Does she have kids or did you buy her alone? 
I'd let the kids at her and wait till tomorrow if she has a way of release through them.
You can also 'tease' her with one of her kids by tying it near her so her body releases the milk thinking the baby is going to nurse. But this is only if you have kids.
But if you only have her I'd try and get her to relax.
I'm pretty sure I read giving them a a nice massage/rub on their udder helps them let the milk down.


----------



## ariella42 (May 22, 2014)

We bought her alone. We have one of her kids, but she hasn't been on her for months and is weaned. I tried massaging her udder, but she only tolerated it for a little while


----------



## ariella42 (May 22, 2014)

We went out tonight to see if she'd let me milk her. Her bag is very, very full now and she seems to be agitated. I think it's probably pretty painful, but we don't have a way to relieve the pressure if she won't let her milk down. Any suggestions?


----------



## Chadwick (Jan 24, 2014)

I wish I knew how to help! That seems like a stressful situation....


----------



## happybleats (Sep 12, 2010)

start by brushing her, talking softly..humming or singing a gentle song..help her relax and enjoy the attention...bring out a few treats like peanuts or a few raisens..dont get in a hurry....once she begin eating her grain well and not carrying what you are doing...gently start the milking..keep humming and talking to her..stop and pet her...keep distraction and noised down...I know it sound crazy SHES A GOAT lol..but it works..she just needs to feel comfortable and build a bond with you...it wil happen..; )


----------



## ariella42 (May 22, 2014)

Well, I went out with my husband and we were able to at least relieve the pressure.

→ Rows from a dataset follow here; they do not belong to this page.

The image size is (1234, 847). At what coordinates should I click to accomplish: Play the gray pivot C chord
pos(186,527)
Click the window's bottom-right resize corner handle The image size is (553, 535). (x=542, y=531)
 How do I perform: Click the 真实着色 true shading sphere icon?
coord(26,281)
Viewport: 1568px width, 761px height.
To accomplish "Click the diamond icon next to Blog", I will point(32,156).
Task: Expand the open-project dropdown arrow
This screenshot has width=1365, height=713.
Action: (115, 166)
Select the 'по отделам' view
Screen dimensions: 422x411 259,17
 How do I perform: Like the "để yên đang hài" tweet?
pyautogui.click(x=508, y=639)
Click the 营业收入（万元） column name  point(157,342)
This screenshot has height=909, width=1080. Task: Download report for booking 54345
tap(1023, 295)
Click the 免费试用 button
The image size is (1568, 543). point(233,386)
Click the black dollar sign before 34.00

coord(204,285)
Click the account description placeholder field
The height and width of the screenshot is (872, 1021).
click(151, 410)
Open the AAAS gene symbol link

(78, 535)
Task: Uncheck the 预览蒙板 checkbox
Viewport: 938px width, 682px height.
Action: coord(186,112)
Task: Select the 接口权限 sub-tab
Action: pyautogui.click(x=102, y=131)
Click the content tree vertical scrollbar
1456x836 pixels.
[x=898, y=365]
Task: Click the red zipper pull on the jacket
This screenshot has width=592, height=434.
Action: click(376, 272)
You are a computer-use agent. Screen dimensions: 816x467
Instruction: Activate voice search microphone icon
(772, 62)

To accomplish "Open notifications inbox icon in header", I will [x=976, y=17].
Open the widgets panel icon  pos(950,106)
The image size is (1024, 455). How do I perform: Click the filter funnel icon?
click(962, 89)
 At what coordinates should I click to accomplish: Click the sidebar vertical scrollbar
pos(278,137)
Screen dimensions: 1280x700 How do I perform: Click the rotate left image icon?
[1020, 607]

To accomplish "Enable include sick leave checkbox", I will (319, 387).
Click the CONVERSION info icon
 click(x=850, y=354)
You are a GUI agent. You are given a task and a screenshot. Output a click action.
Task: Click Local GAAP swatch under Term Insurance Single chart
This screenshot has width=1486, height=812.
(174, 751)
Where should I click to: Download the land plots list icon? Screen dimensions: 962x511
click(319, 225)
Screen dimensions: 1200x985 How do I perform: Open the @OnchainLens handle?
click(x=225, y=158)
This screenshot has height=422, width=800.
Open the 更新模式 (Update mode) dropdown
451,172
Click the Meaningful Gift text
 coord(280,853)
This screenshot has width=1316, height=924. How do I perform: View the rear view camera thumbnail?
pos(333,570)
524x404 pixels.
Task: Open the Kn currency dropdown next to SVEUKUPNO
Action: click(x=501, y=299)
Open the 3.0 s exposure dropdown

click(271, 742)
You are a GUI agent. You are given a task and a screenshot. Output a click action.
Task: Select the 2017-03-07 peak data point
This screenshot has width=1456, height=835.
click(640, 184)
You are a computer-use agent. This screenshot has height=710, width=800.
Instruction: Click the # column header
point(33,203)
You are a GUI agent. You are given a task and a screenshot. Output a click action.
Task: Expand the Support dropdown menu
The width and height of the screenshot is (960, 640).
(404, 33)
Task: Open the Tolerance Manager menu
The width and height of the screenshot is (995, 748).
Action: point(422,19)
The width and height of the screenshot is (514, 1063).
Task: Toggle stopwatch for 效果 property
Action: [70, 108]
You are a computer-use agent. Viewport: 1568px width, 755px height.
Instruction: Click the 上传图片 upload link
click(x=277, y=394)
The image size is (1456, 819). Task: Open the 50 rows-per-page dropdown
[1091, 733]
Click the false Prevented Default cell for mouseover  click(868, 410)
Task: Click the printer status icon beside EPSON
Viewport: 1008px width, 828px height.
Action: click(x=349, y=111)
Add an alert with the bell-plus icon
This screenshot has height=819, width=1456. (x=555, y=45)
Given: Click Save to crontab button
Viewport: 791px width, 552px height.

We tried to make everything as pleasant and peaceful as possible. She was enjoying the raisins we gave her and getting into the grain, but the second I went near her udder she freaked. Thankfully, my husband was able to keep her still enough for me to massage her udder with a warm compress with peppermint oil on it (something I stumbled upon online). She didn't want to let us milk her and we didn't milk her out, but we did get enough out to make her comfortable. We're hoping she'll start associating milking with good things (hey, my udder feels much better now!), so we're just going to keep going slow and steady. We're fine without having any milk to drink right now (she still smells a bit bucky from being next door to the buck pen, and it comes out in the finish of her milk), which is good because I don't think I could keep a pail upright with the dancing she was doing.


----------



## happybleats (Sep 12, 2010)

Time will calm her..sounds like you have the right touch!!


----------



## dnchck (Mar 24, 2014)

try red or green grapes..mine love them and will let me do almost anything..although I don't milk them so not sure!


----------



## ariella42 (May 22, 2014)

Last night went much better. I made a concoction of vegetable oil, cayenne pepper, and peppermint oil based on some online research, and massaged her udder with that. She seemed to enjoy, or at least not mind, the udder massage and just stayed continued eating. When I touched her teats though, she freaked out and stopped eating. Granted, she may have been a bit sore from our previous bouts, so I just tried to be as gentle as possible. I had to hold her head in place by her collar after that, but she did let me milk her out. Granted, the milk had fleck of cayenne and bits of oil in it, so it wasn't exactly potable, but I think we're on the way to actually drinking some goat milk 

We're going to get a milk stand this week or this weekend. We found one on CL for $35! I'm hoping that will help once she gets used to it. We're going to start with just feeding her on it, then go from there.


----------